Covid-19 Changes ‘All Protocols’ For Senior Living Admissions, Creates Legal Gray Areas by Tim Regan, Senior Housing News
Appearing April 1, 2020 in Senior Housing News
By Tim Regan, Reporter, Aging Media Network
The Covid-19 pandemic has disrupted just about every facet of senior living operations — including when to allow admission of new residents and how that process is handled.
On one hand, senior living providers must maintain occupancy levels to keep revenue flowing, and that means admitting new residents. Particularly in assisted living and memory care, denying an admission also means denying needed care to an individual.
On the other hand, new admissions can act as a disease vector by bringing Covid-19 into the community.
In admitting new senior residents in the middle of a pandemic, providers must balance safeguarding their residents from Covid-19 with simply keeping the lights on, according to Dan Williams, president and COO of Lake Oswego, Oregon-based Seasons Living.
“All our protocols for moving in people are changing,” Williams told Senior Housing News. “We still have a business, and … any business can go out of business if it doesn’t have customers.”
Some providers so far have ceased admitting new residents altogether, according to a new Senior Housing News survey about Covid-19. But, only 32% of that survey’s respondents said they had done so.
The complexity of admitting new residents in the middle of a pandemic has sometimes led to a legal gray area for assisted living providers, according to Hedy Rubinger, who chairs the national health care practice at the law firm Arnall Golden Gregory.
“Many of our clients are finding themselves getting requests for new admissions, because family members are determining that they can no longer care for their loved one at home,” Rubinger told Senior Housing News. “[They are asking], should they still be admitting residents? Can they admit someone who was discharged from the hospital? What happens if someone’s been diagnosed with Covid-19, do they bring them back into the community?”
While the answer to those questions depends on a variety of factors, Rubinger suggests providers stay in close contact with their state and local governments for guidance on how to best admit new residents.

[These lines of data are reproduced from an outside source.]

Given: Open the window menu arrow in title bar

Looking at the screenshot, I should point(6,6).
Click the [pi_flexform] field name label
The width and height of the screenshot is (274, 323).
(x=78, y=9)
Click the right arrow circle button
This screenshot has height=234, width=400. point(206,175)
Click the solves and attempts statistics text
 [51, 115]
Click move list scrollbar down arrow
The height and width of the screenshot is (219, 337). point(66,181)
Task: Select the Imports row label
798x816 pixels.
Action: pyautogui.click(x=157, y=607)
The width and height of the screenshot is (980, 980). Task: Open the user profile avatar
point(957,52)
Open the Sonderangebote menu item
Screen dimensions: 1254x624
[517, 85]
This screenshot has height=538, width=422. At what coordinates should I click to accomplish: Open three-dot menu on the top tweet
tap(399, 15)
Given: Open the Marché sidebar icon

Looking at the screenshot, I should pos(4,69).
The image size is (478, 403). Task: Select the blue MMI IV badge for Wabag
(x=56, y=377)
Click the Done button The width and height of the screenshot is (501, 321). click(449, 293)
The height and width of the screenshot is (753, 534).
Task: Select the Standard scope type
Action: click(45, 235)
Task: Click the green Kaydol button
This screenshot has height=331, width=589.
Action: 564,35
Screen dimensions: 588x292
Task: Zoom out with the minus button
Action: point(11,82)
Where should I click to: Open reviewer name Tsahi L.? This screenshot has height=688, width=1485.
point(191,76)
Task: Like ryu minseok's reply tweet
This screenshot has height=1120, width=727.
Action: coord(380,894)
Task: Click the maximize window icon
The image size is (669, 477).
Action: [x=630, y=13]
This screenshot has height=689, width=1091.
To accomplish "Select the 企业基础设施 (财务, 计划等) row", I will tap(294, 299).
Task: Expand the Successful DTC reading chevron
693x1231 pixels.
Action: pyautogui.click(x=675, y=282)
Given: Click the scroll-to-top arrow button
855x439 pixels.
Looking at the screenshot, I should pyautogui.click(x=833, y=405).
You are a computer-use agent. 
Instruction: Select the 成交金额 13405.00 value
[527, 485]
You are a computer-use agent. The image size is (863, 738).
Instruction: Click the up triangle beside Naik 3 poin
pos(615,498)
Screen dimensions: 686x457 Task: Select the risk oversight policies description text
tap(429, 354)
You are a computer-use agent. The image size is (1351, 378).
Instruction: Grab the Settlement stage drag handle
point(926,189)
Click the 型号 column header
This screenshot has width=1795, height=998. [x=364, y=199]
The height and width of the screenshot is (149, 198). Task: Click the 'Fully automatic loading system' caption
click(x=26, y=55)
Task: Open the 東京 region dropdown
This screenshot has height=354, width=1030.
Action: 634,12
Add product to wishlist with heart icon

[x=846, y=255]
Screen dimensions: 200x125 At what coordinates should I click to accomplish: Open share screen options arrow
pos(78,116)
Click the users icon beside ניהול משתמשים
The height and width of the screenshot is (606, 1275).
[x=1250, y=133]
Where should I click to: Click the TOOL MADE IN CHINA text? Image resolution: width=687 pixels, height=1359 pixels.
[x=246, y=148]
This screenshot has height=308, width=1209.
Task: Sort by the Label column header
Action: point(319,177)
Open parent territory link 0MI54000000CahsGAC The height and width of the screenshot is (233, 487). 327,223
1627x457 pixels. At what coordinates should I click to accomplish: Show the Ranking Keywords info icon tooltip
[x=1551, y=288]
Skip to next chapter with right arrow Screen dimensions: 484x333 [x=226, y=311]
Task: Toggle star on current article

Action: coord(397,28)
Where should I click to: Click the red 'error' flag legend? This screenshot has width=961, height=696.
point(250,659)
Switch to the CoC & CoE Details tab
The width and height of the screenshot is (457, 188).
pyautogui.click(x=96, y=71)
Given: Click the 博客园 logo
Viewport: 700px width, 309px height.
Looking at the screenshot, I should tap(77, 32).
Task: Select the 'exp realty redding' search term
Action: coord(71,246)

But local and state governments aren’t always of help in this regard, as some have offered conflicting or frequently changing guidance for dealing with the rapidly spreading pandemic. And while the CDC has issued guidance for senior living communities, these measures include things many senior living providers are already doing, such as limiting social events and non-essential visitors, disinfecting common areas and screening workers and residents for Covid-19.
“If there’s an impediment on the state side to [admissions], you need to really see where that impediment comes from, and dig into it, because it may or may not be enforceable,” Rubinger said. “There are plenty of gray areas, and we’ve been helping our clients work through those on a fact-specific basis.”
Whether or not they are currently admitting new residents, senior living providers should at least be thinking of the legal risks surrounding admissions now. That’s because there is likely to be a “surge” of new potential senior living residents in the days and weeks to come as hospitals discharge patients and free up beds to handle more Covid-19 cases, according Gabi Sanchez, who co-chairs the senior living and long-term care team at Seattle-based law firm Lane Powell PC.
“A lot of hospitals — and we’re seeing this now — are starting to discharge people that they think can be cared for in skilled nursing or in assisted living communities,” Sanchez said. “So the question becomes, how do we deal with this surge, and how do we ensure that … we are protecting current residents?”
Like Rubinger, Sanchez also recommends providers stay in close contact with state regulators and agencies. In fact, doing so may even benefit the senior living industry, at least when it comes to census.
“Hospitals are calling them and asking if they can take patients and admit them as residents,” Sanchez said. “We’ve been working with the state agencies to carefully screen these residents and admit them so that there is space in either the hospitals or in other settings.”
Ramping up testing efforts will likely be the key to handling more new admissions in the future. Currently, at Seasons communities without available Covid-19 tests, newly admitted residents are placed into a 14-day quarantine and screened often for symptoms. But widespread availability of testing could help streamline the admissions process.
“If we can get rapid testing, that’s a kind of a game-changer as far as our screening of admits, going forward,” Williams said.